Geografia fisica[modifica | modifica wikitesto]

Si presenta come uno stretto lembo di terra che emerge alla sinistra del ponte della Libertà andando verso Venezia. Oggi risulta completamente abbandonata, priva di costruzioni e in parte invasa dalla vegetazione. Le sponde sono interessate a gravi fenomeni di erosione, dovuti anche al moto ondoso provocato dalle imbarcazioni.

Con lo stesso toponimo si indica anche la località di terraferma di fronte all'isola, dove sorge il noto parco San Giuliano.

Storia[modifica | modifica wikitesto]

Analogamente ad altre isole lagunari San Giuliano ospitò degli insediamenti monastici, ma fu anche un luogo strategico dal punto di vista difensivo vista la sua posizione in prossimità della terraferma, dove si estendeva il territorio di Treviso.
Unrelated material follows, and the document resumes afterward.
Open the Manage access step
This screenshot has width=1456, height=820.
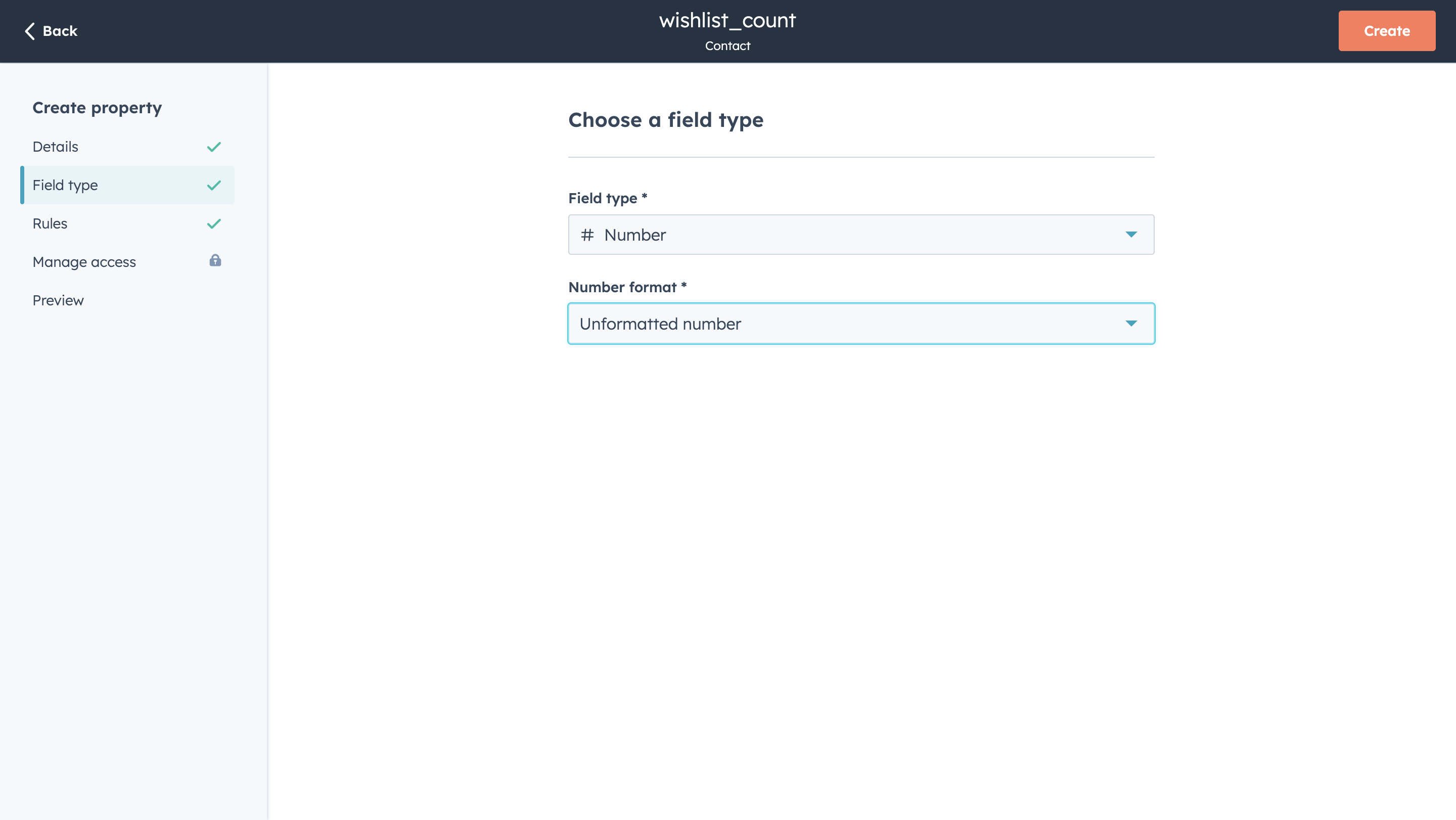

Sin dal 1152 si ha notizia di un ospizio per i viandanti ricordato, in documenti successivi, come "San Giuliano del Buon Albergo"; gli era annesso un convento di Francescani. Nel 1209 vi fu eretta una torre di difesa con una dogana servita di una palada (ricordata dal 1358), cioè uno sbarramento di pali che obbligava i natanti a passare attraverso i controlli.

La Torre di Malghera del Canaletto; l'opera, esposta a Berlino, è andata perduta nel 1945.

A partire dal XVI secolo l'isola fu rappresentata nelle cartografie e appare evidente come l'aspetto di allora fosse assai diverso dall'attuale, essendo ben più vasta e articolata. La morfologia venne modificata nel periodo successivo, quando fu sottoposta a importanti interventi difensivi e idrografici. L'isola venne raffigurata anche nel Settecento da una veduta del Canaletto e da un'immagine di anonimo: vi si possono notare la torre, la cavana e altre pertinenze.

Agli inizi dell'Ottocento, durante la dominazione napoleonica, l'isola fu coinvolta nella riorganizzazione delle fortificazioni lagunari che comprendevano la costruzione del vicinissimo forte Marghera. L'antica torre fu abbattuta, mentre sull'estremità rivolta a Mestre fu edificato un ridotto.

Nel 1823 fu realizzata una costruzione per l'intendenza di finanza e l'isola venne così divisa in due porzioni (una per i militari, l'altra per i finanzieri) da un tramezzo di tavole. Di lì a poco l'isola fu completamente abbandonata: durante i moti del 1848 i Veneziani, ritiratisi da forte Marghera, fecero saltare in aria tutte le installazioni presenti su San Giuliano e non vi fu costruito più nulla.